Closed kkinnear closed 3 years ago

kkinnear commented 3 years ago

I have been using Planck on a MacBook Air mid-2012 for years, and it has been great! Thanks for all the work to make it possible!

I am in the process of upgrading to a new MacBook Air M1. I have found that, generally, things running with Rosetta run faster than they did on the old 2012 Air. Planck, however, not so much. The good news -- it does work, and comes up quickly -- quickly enough that I can't perceive any realistic difference between the platforms.

However, when loading my program (require 'zprint.core :reload) using

planck -c `lein classpath` -r

on both platforms, I am seeing a considerable difference in times:

                                    planck           cljs
2012 MA x86_64:          54s        2.24.0         1.10.520
2020 MA M1:           2m 11s        2.25.0         1.10.597

This is clearly not apples to apples (so to speak). I haven't upgraded the old laptop to the latest Planck since I still need it for some things that don't work yet on the new M1 chip (like GraalVM linux builds with docker) and don't want to lose the better Planck performance in the off chance that this isn't the M1 chip but, rather, the move from 2.24.0 to 2.25.0.

This isn't a show stopper for me -- mostly I'm using Planck for my cljs tests at present, so I can just do something else while I run them. If it gets too annoying, I can use the old laptop or I can try to figure out how to build a native Planck, which would no doubt be an opportunity to learn about a lot of things I don't yet know about.

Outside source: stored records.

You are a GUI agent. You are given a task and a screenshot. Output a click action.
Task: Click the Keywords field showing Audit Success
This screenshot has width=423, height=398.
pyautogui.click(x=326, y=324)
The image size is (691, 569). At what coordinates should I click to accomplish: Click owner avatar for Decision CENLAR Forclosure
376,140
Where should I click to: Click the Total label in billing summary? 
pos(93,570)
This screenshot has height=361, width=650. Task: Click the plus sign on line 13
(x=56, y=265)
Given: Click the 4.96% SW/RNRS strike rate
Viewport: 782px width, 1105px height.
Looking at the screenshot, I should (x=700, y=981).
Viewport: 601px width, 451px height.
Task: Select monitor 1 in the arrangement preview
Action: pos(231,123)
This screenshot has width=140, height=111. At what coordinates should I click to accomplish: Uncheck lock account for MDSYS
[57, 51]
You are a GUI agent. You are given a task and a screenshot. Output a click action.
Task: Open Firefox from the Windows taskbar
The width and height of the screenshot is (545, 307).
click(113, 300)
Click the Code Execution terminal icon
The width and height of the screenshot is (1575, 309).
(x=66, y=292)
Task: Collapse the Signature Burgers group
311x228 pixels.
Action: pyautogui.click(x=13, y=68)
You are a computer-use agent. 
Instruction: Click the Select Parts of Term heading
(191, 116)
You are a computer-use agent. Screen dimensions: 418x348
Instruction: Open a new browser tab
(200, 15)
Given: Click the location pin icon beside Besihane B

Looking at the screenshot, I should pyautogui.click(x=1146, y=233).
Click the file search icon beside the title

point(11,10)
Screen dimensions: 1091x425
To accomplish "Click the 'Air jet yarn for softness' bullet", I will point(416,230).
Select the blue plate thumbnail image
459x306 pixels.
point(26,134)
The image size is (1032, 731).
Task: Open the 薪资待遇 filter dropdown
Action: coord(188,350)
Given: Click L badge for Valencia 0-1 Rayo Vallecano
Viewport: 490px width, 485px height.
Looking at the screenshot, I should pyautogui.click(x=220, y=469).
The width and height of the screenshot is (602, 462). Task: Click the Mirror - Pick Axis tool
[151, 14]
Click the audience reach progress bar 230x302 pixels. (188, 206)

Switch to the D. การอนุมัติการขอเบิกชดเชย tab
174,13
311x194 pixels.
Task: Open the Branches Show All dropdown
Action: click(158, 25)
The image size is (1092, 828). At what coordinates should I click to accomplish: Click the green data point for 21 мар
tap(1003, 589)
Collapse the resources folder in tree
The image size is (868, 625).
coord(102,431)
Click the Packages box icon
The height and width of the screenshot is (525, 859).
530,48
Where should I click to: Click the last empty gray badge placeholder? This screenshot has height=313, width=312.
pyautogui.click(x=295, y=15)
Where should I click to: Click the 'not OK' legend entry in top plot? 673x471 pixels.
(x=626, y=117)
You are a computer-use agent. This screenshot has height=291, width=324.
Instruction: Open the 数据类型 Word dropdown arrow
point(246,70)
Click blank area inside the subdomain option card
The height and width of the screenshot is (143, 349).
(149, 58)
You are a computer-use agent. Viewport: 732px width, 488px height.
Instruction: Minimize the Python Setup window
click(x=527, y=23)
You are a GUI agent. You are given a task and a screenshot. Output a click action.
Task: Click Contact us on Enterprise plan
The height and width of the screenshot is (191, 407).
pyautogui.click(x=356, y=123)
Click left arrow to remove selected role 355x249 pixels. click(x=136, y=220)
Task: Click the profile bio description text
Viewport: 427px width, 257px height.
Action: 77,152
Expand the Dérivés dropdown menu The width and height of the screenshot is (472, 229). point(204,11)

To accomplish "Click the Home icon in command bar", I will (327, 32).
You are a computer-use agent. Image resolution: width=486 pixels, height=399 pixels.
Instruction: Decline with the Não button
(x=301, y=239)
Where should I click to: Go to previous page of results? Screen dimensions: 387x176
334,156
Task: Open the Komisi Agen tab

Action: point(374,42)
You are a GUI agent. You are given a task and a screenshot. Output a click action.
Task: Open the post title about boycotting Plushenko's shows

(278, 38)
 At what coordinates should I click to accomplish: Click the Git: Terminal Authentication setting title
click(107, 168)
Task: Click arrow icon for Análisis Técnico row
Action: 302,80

I just wanted to mention this in passing, to pass the information along and to see if this seems wildly off base to you.

Thanks again for Planck! It has been (and continues to be) an important part of my development toolset!

mfikes commented 3 years ago

It would be interesting to see if Planck is fast on an M1 if it is built targeting that CPU architecture.

kkinnear commented 3 years ago

I completely agree. I haven't attempted to build it because, never having done so before or even having the necessary tools currently installed, I expect I'm looking at decent chunk of time to even try to pull it off. As I'm struggling to get a release of zprint out, I'm trying to stay focused on that instead of the myriad of fascinating things that beckon for my attention, this certainly being one of them. However, given that nobody has chimed in on this one for a couple of months, I'll bump it up higher on my list of things to investigate and let you know what I find out when I give it a try.

mfikes commented 3 years ago

Ahh, interestingly, it looks like Planck binaries are available for "Apple Silicon" via homebrew: https://formulae.brew.sh/formula/planck

Perhaps all that is needed is a brew uninstall and reinstall. Dunno how that works with homebrew.

kkinnear commented 3 years ago

After fiddling around with Homebrew a bit, I was able to give both versions a try. Both Plancks were installed with Homebrew, and both identified themselves as:

 % planck -V
2.25.0

These times are what it took to load the current version of zprint. The code differs a good bit from what I used above, but the actual commands to load it were identical.

                                 planck          cljs
2020 MA M1: Rosetta    3m 13s    2.25.0        1.10.597
2020 MA M1: ARM           22s    2.25.0        1.10.597

I'm a bit surprised that it took so much longer to load using the Planck that uses Rosetta today then it did above in January, because the code doesn't seem to me to be that different, but the environment on the laptop is certainly different, with different things running and consuming memory. The two numbers in this comment were run seconds apart, so at least they are comparable. In addition, I ran the Rosetta version twice and got about the same number each time.

Overall, this is extremely good news -- the ARM version of Planck runs very well!

The reason why this matters to me is because Planck is integral to the zprint cljs tests. Here are the times to run the zprint tests on my 2020 MacBook Air M1:

planck Rosetta:   clj -A:cljs-runner  702.34s user 7.51s system 102% cpu 11:31.39 total
planck ARM:       clj -A:cljs-runner   93.97s user 3.36s system 125% cpu  1:17.83 total

which is a considerable difference.

Planck is certainly entirely usable now with the ARM version. Thanks very much for alerting me to its existence!